Sonya Kantor will soon be the youngest resident of the Aperture. Once she lived a privileged life of wealth and respectability, a rare second child for a family in favour. Her father worked for the ruling party, the Delegation. When the revolution came, however, the surviving members of the Delegation, and their families, were thrown into this prison community where Sonya has now lived for 10 years.
And then she’s given a surprising offer: find this missing girl for us, and we’ll let you out permanently. Sonya doesn’t know why her, but she’s willing to try. But the world outside is not what she remembers. A new society has risen, one that is reverting to older tech rather than the brain implanted ‘Insight’: the internet in your head, but also a permanent surveillance device. Every action was tracked, rewarded or punished. Lose coin for raising your voice, gain coin for sitting demurely – or for turning dissenters and rule breakers over to the authorities.
Like many people, I knew the name Veronica Roth from the Divergent series. This is another dystopia, another society held with rigid rules, but it’s a far more grown up affair. Sonya’s world is dark, grim and almost hopeless. There are no jumping-off-buildings action scenes here, but rather a lot of very deep questions about human nature, freedom, and the concept of right and wrong.
It’s also a mystery. As Sonya tries to discover what happened to the missing girl, she’s exposed to a shady underbelly of the new society, as well as discovering dark secrets about the previous one, the one into which she fit so well. Each step raises more questions, as well as pushing Sonya to darker, more raw parts of her own psyche and her past.
As well as being a gripping read, this is the kind of book that challenges you to think. There is so much to unpack here, so many slightly uncomfortably allegories to our own time. It’s easy to see how Google and Apple and wearable tech of all kinds could end up as Insight, and so many ways in which this isn’t the great idea they think it is – and really, bar the brain implanting, we’re pretty much hitting most of them already. There’s also the question – raised outright in the book – of what exactly ‘right and wrong’ mean, when so much changes depending on who’s in charge.

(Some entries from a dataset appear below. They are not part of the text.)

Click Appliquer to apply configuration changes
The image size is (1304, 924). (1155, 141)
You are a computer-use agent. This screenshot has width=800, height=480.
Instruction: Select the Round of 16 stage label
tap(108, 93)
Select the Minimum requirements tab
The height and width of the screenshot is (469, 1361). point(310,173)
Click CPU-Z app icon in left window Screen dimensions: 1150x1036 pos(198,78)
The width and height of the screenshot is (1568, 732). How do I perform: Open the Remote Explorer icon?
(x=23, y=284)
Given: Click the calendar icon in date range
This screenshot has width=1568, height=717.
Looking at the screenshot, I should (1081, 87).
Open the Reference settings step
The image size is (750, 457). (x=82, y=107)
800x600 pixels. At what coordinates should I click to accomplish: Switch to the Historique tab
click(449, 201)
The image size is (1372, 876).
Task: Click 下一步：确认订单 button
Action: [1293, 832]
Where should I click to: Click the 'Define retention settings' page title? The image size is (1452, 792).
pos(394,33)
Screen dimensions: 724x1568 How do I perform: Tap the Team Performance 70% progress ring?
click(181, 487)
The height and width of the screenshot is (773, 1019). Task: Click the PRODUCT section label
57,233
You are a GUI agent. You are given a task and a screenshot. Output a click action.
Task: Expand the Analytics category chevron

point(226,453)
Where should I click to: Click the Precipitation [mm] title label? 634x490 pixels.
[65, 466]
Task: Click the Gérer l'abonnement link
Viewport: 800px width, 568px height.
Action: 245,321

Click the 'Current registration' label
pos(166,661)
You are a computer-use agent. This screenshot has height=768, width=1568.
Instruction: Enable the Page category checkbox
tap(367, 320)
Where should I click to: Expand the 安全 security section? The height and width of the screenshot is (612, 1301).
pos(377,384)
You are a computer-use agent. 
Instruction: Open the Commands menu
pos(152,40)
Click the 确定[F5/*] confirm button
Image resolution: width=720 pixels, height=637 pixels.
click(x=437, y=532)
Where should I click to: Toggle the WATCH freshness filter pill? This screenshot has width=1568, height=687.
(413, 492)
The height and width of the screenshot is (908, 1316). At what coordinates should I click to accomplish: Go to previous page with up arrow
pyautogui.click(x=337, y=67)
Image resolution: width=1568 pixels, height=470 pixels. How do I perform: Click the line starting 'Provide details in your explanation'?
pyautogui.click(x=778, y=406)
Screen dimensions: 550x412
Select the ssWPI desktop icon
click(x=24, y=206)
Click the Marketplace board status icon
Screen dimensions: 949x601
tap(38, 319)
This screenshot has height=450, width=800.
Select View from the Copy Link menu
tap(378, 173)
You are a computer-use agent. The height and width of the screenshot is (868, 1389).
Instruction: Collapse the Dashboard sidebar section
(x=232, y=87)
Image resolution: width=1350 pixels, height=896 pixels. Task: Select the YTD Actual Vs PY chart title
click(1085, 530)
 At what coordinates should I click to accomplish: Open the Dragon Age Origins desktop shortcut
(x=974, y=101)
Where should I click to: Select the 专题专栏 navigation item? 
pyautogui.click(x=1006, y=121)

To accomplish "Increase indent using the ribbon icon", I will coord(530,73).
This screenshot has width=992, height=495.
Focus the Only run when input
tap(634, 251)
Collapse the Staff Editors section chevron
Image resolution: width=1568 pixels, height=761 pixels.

But overall it’s just an enthralling story that kept me wanting to find out more. Recommended, and not just – or particularly for, tbh – fans of Divergent.
A huge thank you to Netgalley and the publisher for providing me with this eArc!
I was cautious going into this, as I have previously read dystopians that have disappointed me. But this felt fresh! A dystopian adult book (although I would classify it as “new adult”) that explored more topics than YA would touch upon.
I started this book with some trepidation as I have a love / hate relationship with dystopian fiction but I liked the premise of the story and my goodness I absolutely loved everything about it.
The story starts with Sonia Kantor who has been imprisoned after a revolution in a place called the aperture when after 10 years she is given the chance of freedom if she can find a missing girl who was stolen from her parents and so starts an extraordinary tale that had me in tears when I finished it.
The writing of this book was just amazing I haven’t read anything by Veronica Roth before but am now definitely going to read her previous books and any future books. The characters were all so well described, the feeling of big brother is watching you was scarily real and descriptions of life in the aperture were grim.
So a book I can’t fault and I’m so glad I took the chance and read it, 5 huge stars and well recommended.
My thanks to NetGalley and Hodder & Stoughton for giving me the chance to read the ARC in exchange for my honest opinion.
This book would be a great entry way into dystopian fiction for older middle grade/young, young adult readers. The book follows a girl trying to make sense of the world she lives in.